▸ **EL EJERCICIO**
Extrae de los registros cada línea que contenga la cadena "header". Ten en cuenta las mayúsculas y minúsculas.

[Algunos registros]
***
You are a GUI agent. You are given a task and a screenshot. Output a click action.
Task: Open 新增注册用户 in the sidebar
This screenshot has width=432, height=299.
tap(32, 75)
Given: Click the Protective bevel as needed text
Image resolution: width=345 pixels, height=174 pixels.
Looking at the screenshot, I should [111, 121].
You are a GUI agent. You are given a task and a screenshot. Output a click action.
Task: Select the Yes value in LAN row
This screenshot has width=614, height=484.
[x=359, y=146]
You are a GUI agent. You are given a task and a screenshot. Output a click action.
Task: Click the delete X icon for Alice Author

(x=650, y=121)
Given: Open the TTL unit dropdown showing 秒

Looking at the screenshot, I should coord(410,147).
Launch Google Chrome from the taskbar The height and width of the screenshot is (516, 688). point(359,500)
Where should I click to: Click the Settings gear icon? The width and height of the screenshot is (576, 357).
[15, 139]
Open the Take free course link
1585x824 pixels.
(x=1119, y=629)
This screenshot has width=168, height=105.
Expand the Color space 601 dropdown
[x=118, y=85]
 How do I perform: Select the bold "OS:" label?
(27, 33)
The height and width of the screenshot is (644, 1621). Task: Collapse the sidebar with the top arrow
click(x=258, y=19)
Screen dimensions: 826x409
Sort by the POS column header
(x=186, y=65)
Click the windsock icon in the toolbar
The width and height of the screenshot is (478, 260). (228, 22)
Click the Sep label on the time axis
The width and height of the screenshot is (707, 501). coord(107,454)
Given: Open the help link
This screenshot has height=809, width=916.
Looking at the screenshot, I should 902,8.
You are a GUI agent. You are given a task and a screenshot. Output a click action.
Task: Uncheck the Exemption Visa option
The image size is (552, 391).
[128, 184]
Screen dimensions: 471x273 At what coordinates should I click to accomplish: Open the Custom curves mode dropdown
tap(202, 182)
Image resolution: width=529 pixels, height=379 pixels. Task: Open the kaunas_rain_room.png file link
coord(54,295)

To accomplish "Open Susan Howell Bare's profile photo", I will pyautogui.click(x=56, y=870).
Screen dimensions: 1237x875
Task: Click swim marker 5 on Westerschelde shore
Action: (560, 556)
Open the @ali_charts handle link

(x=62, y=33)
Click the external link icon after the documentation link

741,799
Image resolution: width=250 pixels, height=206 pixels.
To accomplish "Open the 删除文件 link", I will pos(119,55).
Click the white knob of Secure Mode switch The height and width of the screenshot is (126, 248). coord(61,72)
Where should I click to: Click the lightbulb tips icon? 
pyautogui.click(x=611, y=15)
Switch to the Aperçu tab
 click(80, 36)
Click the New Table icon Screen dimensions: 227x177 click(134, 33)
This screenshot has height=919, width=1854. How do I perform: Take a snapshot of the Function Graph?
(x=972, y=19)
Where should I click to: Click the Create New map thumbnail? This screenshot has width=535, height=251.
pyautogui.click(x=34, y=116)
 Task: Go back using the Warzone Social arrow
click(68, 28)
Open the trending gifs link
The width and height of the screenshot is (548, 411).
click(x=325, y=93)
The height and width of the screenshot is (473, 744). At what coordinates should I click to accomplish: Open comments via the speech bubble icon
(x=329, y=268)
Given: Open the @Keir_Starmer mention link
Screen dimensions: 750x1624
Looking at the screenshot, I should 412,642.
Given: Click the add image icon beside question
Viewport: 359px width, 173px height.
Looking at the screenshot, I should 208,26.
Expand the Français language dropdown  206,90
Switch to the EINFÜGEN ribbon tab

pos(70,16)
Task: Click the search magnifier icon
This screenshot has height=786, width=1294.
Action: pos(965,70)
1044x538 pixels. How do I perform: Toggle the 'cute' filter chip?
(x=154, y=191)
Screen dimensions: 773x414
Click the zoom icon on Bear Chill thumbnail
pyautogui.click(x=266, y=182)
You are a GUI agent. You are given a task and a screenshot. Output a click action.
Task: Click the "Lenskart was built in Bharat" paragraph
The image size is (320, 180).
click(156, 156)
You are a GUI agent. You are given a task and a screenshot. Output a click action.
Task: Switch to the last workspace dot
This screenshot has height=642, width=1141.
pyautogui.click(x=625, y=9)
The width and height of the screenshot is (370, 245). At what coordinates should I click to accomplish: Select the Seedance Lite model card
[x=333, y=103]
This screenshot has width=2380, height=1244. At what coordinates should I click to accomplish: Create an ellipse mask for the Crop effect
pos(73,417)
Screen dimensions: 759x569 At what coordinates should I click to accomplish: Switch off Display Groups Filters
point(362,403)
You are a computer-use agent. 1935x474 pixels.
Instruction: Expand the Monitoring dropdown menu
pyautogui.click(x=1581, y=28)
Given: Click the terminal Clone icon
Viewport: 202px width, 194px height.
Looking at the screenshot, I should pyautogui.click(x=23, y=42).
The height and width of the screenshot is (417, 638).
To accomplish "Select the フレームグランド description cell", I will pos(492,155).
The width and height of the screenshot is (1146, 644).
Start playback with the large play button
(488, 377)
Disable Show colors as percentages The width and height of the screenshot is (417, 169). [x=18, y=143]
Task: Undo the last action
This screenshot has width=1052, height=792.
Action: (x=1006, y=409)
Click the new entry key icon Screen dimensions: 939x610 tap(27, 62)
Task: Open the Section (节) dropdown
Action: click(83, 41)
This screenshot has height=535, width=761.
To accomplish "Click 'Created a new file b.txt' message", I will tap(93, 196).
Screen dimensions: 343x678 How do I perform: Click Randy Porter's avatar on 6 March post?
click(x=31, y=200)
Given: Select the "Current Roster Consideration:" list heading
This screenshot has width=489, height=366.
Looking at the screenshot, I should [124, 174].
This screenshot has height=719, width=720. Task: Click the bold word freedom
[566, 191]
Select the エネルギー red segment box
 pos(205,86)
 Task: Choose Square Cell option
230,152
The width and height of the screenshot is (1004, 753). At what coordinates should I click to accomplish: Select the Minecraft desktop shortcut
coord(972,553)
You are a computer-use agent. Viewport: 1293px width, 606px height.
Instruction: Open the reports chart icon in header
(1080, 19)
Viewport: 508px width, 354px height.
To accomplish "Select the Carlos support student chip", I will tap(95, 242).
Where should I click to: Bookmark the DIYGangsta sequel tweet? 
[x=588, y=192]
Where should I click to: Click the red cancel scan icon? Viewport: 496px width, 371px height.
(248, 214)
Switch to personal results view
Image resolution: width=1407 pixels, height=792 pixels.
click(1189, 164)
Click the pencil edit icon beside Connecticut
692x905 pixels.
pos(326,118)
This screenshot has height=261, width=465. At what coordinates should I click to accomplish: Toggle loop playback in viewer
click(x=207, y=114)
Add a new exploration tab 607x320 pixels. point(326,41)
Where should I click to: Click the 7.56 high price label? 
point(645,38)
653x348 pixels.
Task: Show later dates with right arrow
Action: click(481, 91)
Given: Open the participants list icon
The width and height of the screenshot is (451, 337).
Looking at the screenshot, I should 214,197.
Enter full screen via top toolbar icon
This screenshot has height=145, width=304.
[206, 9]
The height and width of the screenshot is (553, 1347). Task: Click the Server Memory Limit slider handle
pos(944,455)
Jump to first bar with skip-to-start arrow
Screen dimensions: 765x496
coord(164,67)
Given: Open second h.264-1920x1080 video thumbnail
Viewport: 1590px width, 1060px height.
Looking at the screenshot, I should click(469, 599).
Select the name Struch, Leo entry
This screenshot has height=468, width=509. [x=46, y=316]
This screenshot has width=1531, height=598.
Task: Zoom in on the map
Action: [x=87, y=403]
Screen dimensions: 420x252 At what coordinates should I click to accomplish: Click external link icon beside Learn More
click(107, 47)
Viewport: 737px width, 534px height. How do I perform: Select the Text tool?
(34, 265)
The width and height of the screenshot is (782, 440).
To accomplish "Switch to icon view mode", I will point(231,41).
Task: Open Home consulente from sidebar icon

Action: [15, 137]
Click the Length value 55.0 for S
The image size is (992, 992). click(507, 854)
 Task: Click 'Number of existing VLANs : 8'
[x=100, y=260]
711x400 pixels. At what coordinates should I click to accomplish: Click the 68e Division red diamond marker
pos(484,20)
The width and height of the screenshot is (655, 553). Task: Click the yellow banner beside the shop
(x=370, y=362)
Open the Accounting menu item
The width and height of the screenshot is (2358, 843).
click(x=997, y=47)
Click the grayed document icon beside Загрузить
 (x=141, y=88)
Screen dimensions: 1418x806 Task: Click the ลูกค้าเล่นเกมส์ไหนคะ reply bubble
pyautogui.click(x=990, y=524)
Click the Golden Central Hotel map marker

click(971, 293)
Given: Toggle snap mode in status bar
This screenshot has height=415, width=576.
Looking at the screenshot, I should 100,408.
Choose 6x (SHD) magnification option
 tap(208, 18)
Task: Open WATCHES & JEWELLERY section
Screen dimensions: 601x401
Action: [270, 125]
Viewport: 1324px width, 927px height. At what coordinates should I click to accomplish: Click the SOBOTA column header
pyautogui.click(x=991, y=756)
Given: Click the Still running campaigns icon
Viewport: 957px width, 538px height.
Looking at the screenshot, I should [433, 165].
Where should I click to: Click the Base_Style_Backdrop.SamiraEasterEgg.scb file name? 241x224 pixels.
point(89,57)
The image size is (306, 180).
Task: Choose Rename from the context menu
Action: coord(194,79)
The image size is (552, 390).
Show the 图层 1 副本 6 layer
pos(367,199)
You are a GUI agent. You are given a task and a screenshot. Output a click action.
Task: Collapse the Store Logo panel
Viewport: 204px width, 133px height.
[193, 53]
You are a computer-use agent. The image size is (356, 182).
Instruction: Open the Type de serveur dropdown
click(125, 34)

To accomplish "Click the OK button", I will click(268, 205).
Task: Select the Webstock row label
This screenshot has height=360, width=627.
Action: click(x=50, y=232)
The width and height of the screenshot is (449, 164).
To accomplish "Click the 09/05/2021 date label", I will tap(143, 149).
***
▸ **RESPUESTA ESCRITA**
Sort by the POS column header
Instruction: Open the reports chart icon in header
Viewport: 1324px width, 927px height. At what coordinates should I click to accomplish: Click the SOBOTA column header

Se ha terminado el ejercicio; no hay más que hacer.